Lowest-Priced-Day-Markets
Domains
Tech Stack
Project Summary
Abstract
Lowest-Priced-Day-Markets is an analytical Streamlit application built around a focused investing question: if someone is consistently dollar-cost averaging into an ETF or stock, which trading day of the week has historically offered the lowest closing price most often? Instead of treating timing as a binary prediction problem, the app frames it as a seasonality and execution-quality question for recurring investors.
The data workflow ingests historical market prices, groups observations by weekday, and calculates which day most frequently ranks as the cheapest close. That core signal is then supported with richer descriptive statistics including average rank, mean and median daily returns, volatility, and the probability of positive returns, helping the user avoid overfitting to a single metric.
To keep the experience practical, the app also uses local CSV caching so users can explore multiple lookback windows without waiting on repeated downloads. The result is a lightweight but decision-oriented market tool for optimizing automated investment schedules with evidence instead of folklore.
What I Built
- Weekday ranking by closing-price position produced a focused seasonality signal for recurring investment schedules.
- The supporting statistics, including return profile, volatility, and positive-return odds, kept the analysis from overfitting to the cheapest day alone.
Impact
- Turned a simple investing question into an evidence-backed exploratory product for retail and systematic investors.

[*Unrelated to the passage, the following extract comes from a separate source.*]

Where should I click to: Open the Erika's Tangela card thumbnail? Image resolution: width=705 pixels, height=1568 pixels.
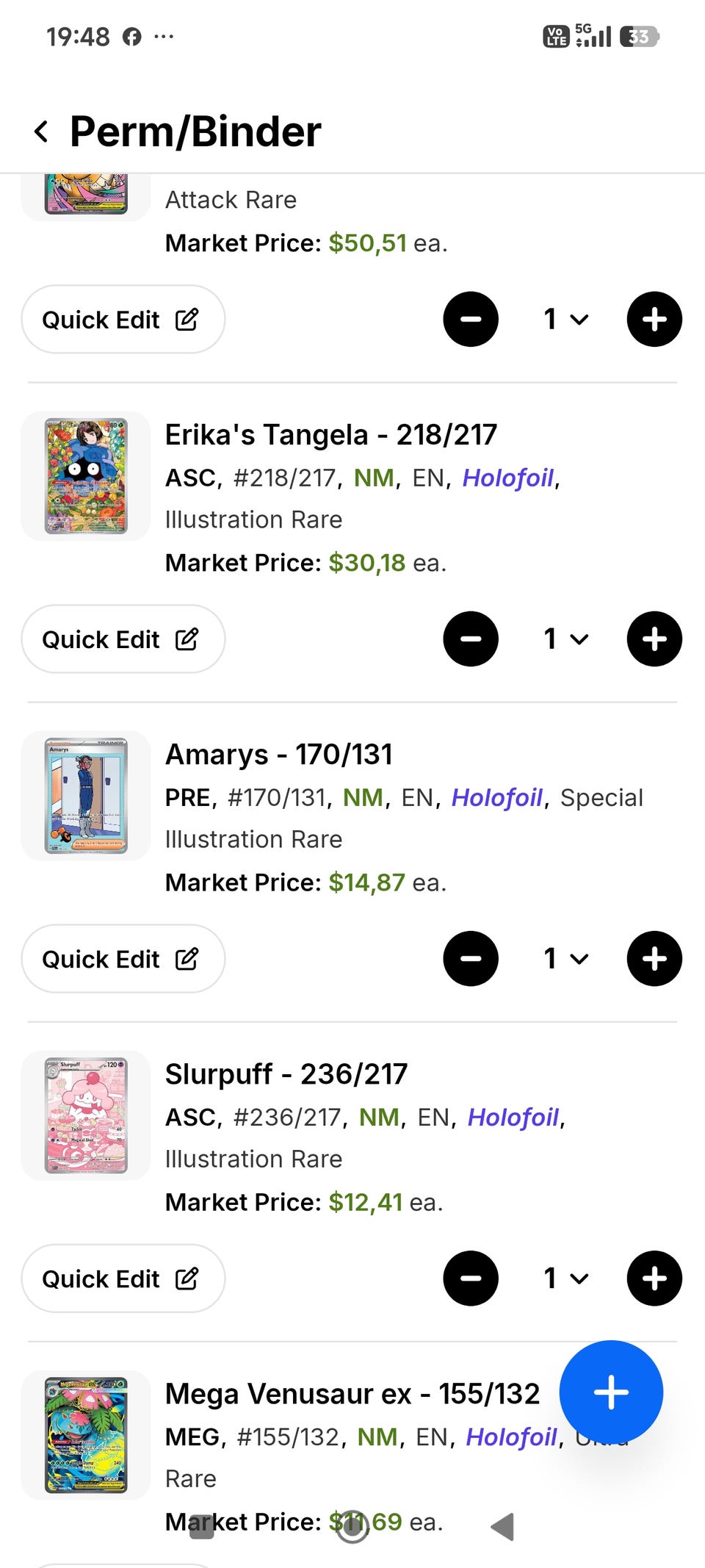point(86,476)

- Adds another finance-oriented analytics project with a clean, lightweight interface and fast iteration loop.
Page Info
Weekday Seasonality Engine
Processes historical OHLC data to rank Monday through Friday by closing-price position and surfaces the statistically strongest candidate for recurring buys or entries.
Return and Risk Breakdown
Pairs the winning-day signal with mean and median returns, volatility, positive-return probability, and average ranking so users can judge whether the cheapest day is also a sensible one.
Local Caching for Fast Time-Horizon Switching
Uses local CSV caching to avoid repeated downloads, making YTD, 1-year, and 5-year comparisons feel instant when investors explore different accumulation windows.